Он оделся, причесался, проигнорировал парфюм – не тот был нынче настрой – и огляделся. На журнальном столике кучей были свалены газеты, рекламные объявления, счета за коммунальные услуги и прочая полиграфическая дребедень. Но уголок одной бумажки невольно привлек его внимание – плотная финская бумага, изящный шрифт, старорежимная виньетка в углу, золотой обрез.
Оказалось, что это приглашение на выставку портретов из частных собраний. «Что называется, в струю», – подумал Владимир и поспешно пробежал глазами текст, набранный внизу мелким шрифтом: не опоздал ли? Выяснилось, что выставка продлится всего неделю. Оставалось только выяснить, какой сегодня день недели.
Метод логических рассуждений не помог, тогда Владимир просто включил сотовый и увидел дату на засветившемся экранчике. Ура! Не опоздал, правда самую чуточку. Был тот самый день – воскресенье, – когда экспозиция закрывалась. Естественно, будет многолюдно. Но в толпе так легко затеряться и остаться наедине со своими мыслями!

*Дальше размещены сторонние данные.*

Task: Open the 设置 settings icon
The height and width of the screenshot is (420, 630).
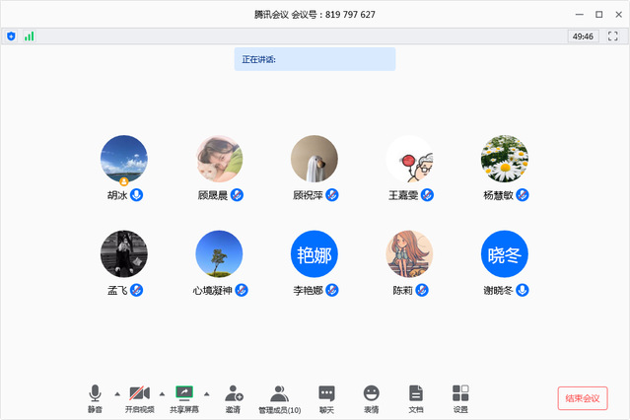Action: point(460,393)
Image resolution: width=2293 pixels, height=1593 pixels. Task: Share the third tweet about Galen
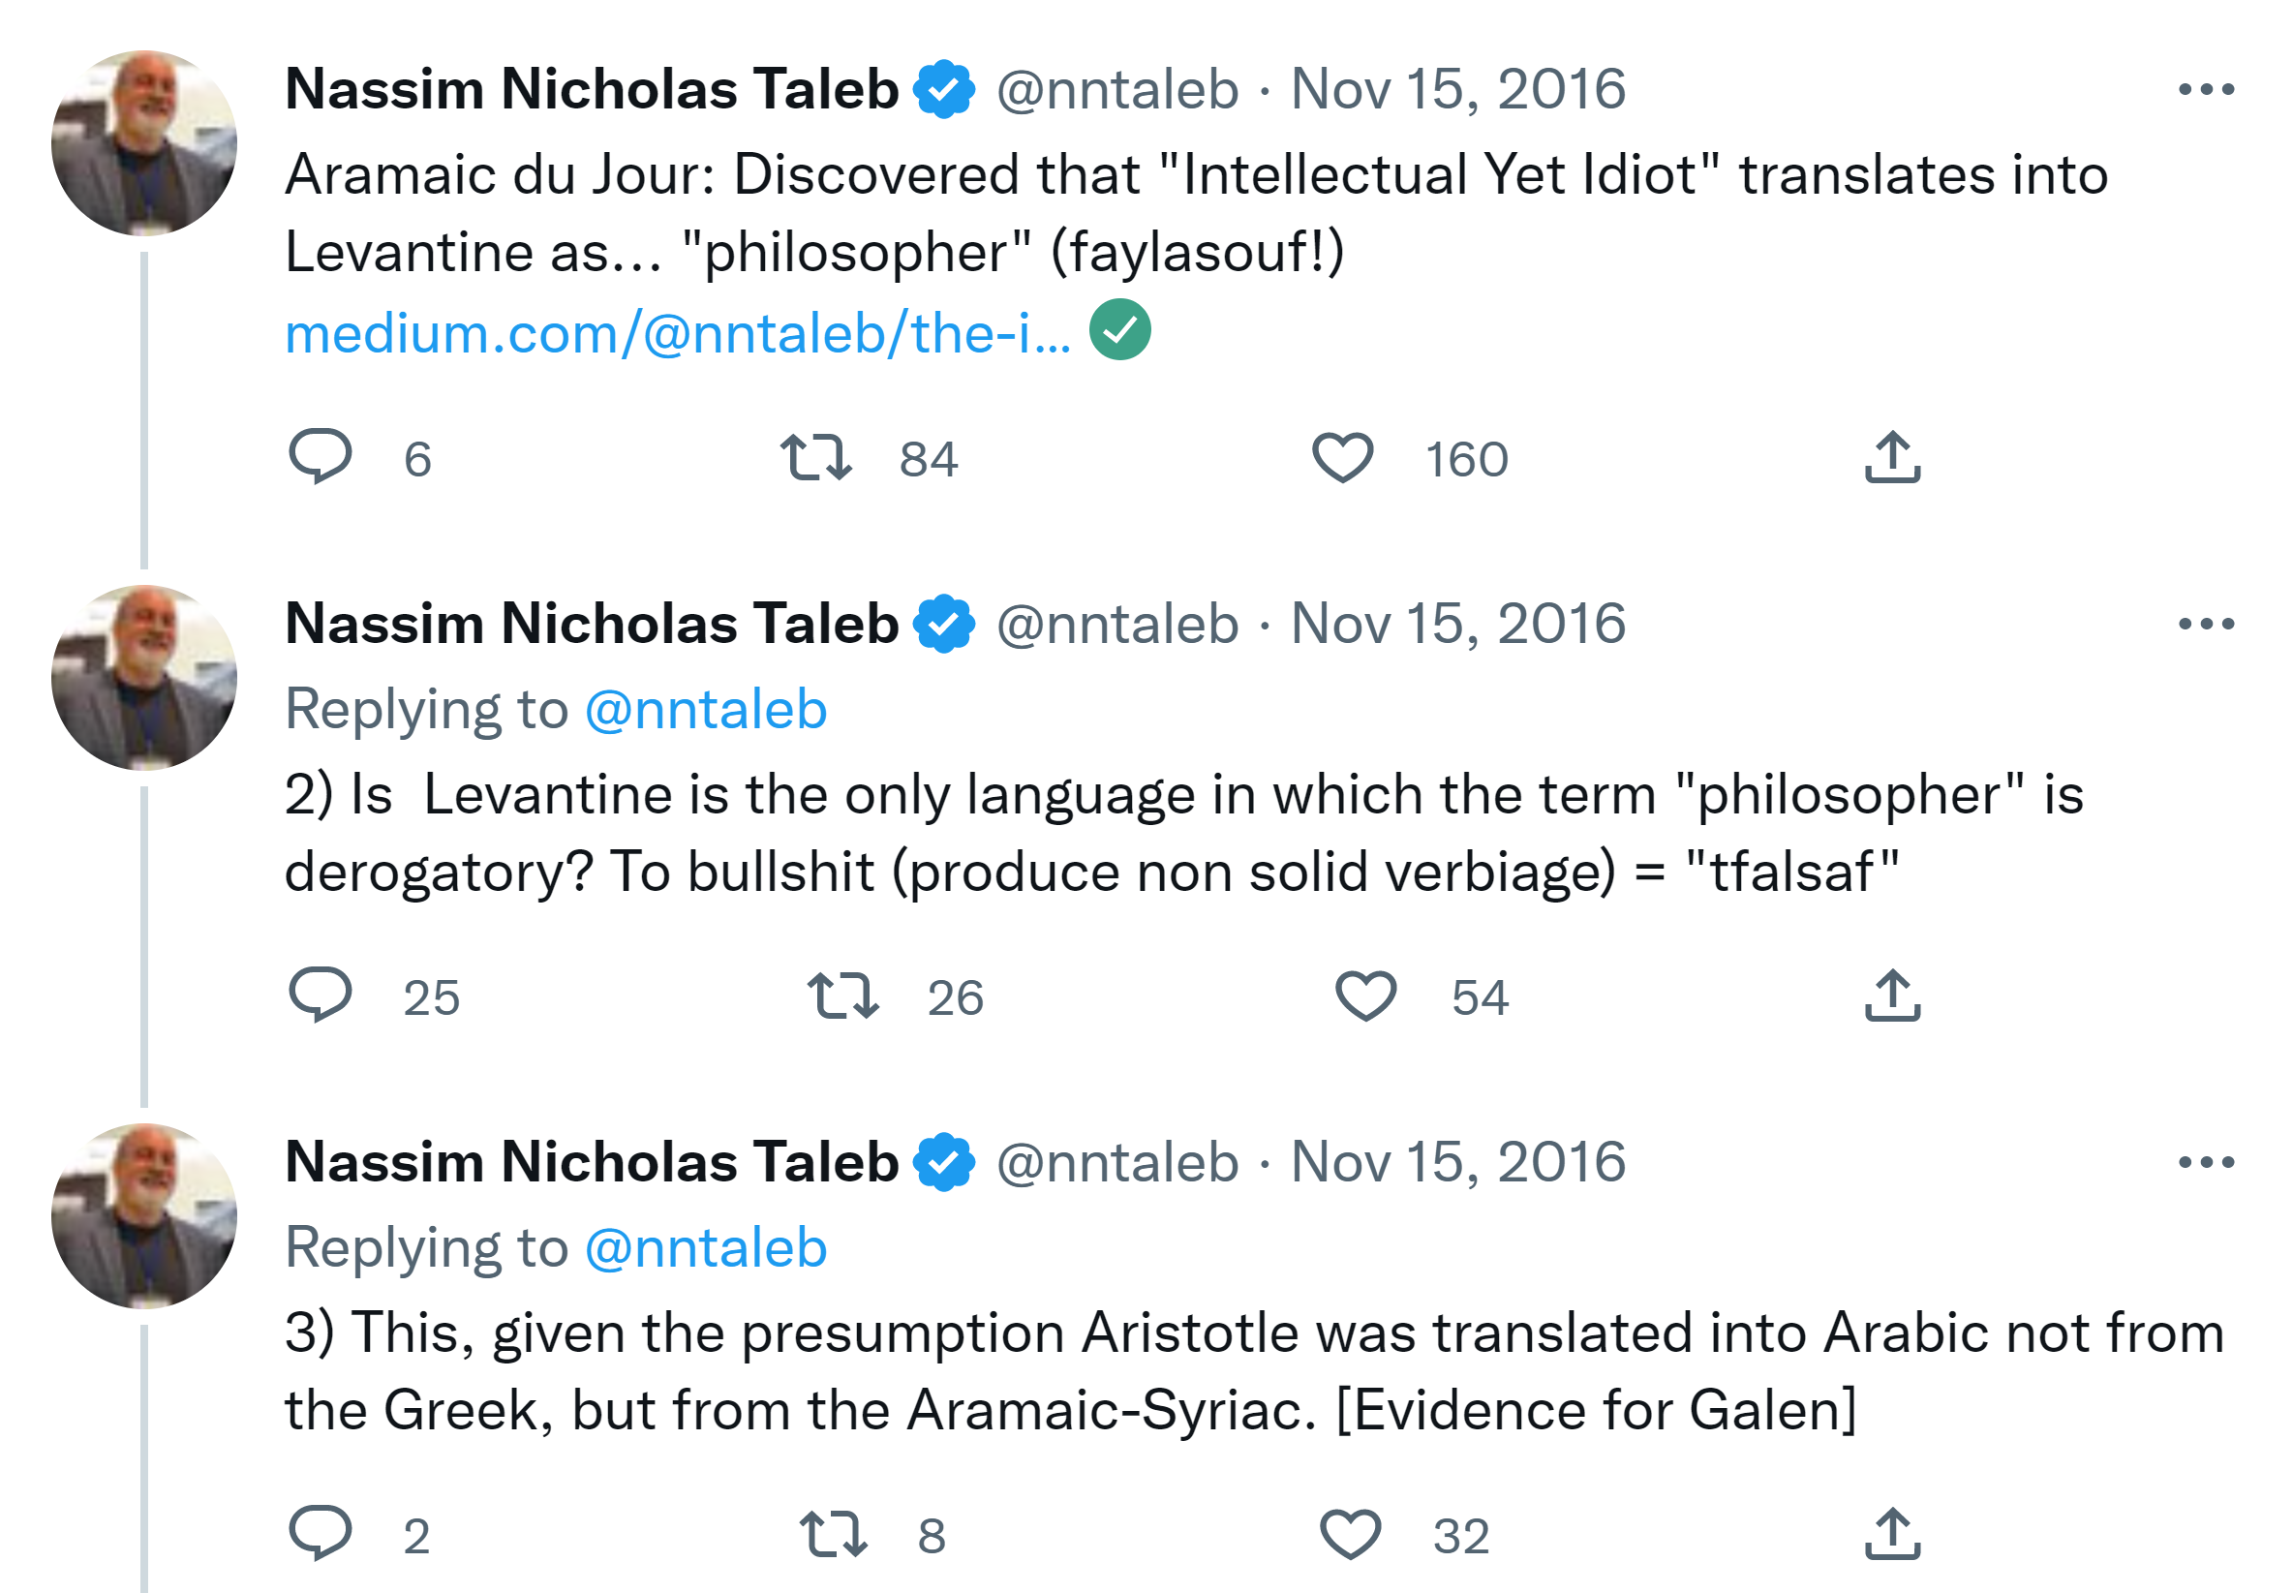1892,1533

Уверенный, что недаром его взгляд упал на приглашение, отныне не сомневающийся в том, что ничто в этом мире не происходит просто так, Владимир покинул мастерскую и направил свои стопы к станции метро, чтобы добраться до «Аэропорта». А оттуда до улицы Усиевича, где находился выставочный зал, было рукой подать. Там-то ему наверняка и откроется, как поступить…
* * *Выставки предметов изобразительного искусства из частных собраний теперь стали не те, что некогда, при советской власти. Тогда на них ходили, как правило, искусствоведы, любители живописи или скульптуры и дряхлые, убого одетые старички. Эти-то старички и были, помимо экспонатов, главной достопримечательностью экспозиций. Это им, чудом уцелевшим, зачастую потомкам древних дворянских родов, принадлежали многие выставленные вещи. Они жили своими коллекциями, называли друг друга по именам, а до всего остального, вроде внешнего вида, им не было никакого дела.

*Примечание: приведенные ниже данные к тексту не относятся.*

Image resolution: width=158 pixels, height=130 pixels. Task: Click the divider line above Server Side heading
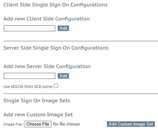pos(81,41)
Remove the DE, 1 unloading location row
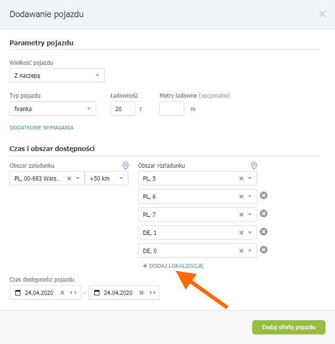Screen dimensions: 335x344 coord(264,232)
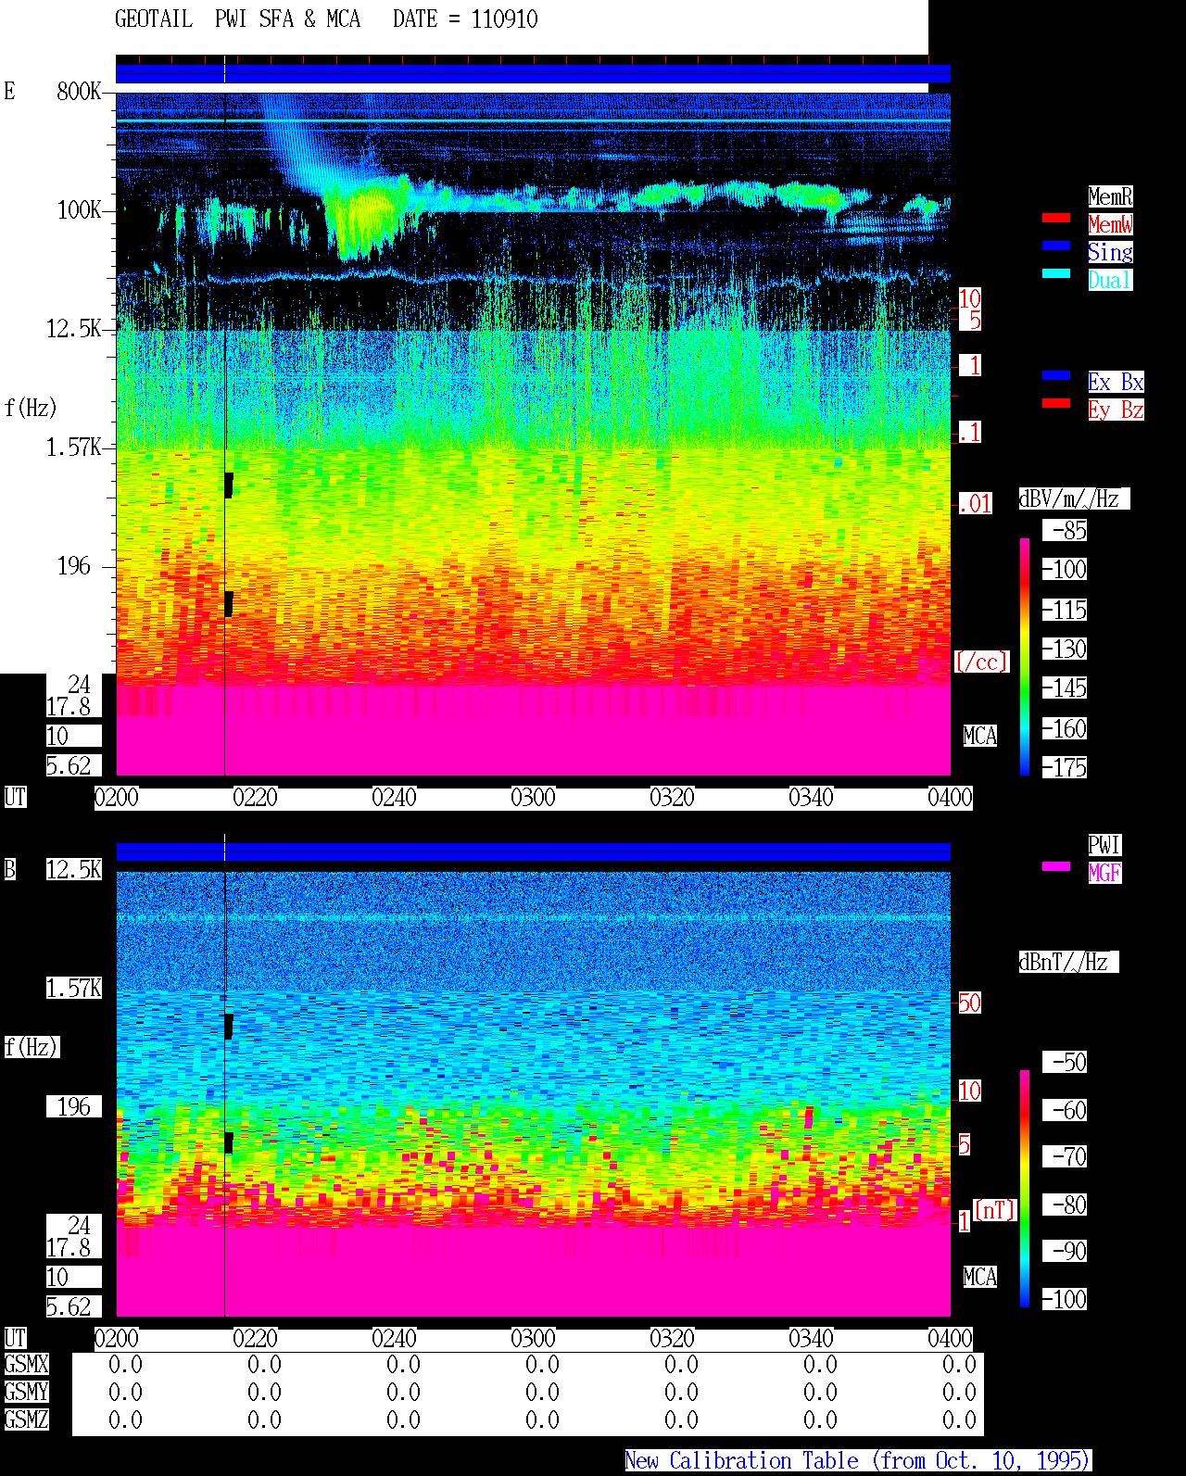Click the magenta MGF legend swatch

point(1056,866)
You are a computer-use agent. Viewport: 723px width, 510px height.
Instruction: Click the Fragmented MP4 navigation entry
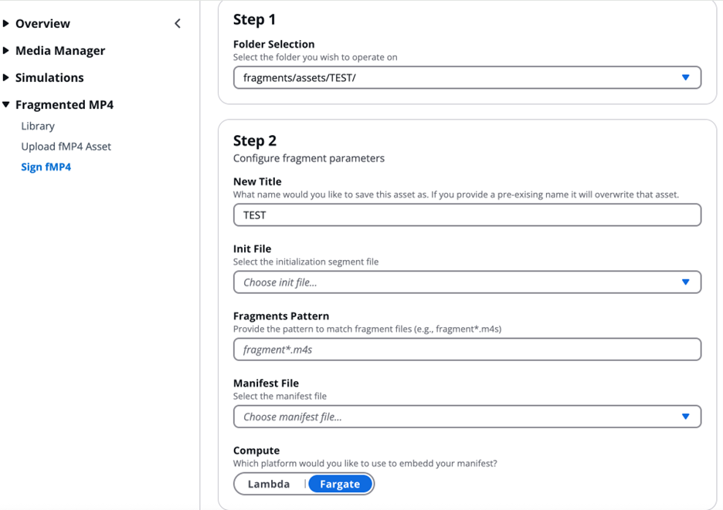64,104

Теперь же подобные выставки все больше стали посещать богато и модно одетые люди или же их художественные агенты, а на табличках под экспонатами вместо фамилии владельца для конспирации ставились прочерк, звездочки или иные какие таинственные знаки…
Владимир остановился перед портретом купчихи в цветастой шали, накинутой на плечи, и в атласном платке на голове, из-под которого не выбивался ни единый волосок. Толстые пальцы унизывали перстни, на груди связкой висели жемчуг и кораллы. Таким самодовольством и грозностью веяло от изображенной женщины, что он с тоской и нежностью вспомнил трогательную девушку в сером платье на стене в доме тетки Нилы…
– Ксюха, да не смотри ты, глупая, на цацки! – услышал он знакомый голос, в котором звенело легкое раздражение. Владимир даже дышать перестал от неожиданности. – В портрете не это главное!
– Не мешай! – отмахнулась от Надежды ее спутница. – Интересно, а волосы у нее свои или накладные?
– Ох, мне бы такую талию, – вмешалась в разговор третья девушка. – Нет, мне никакой корсет уже не поможет.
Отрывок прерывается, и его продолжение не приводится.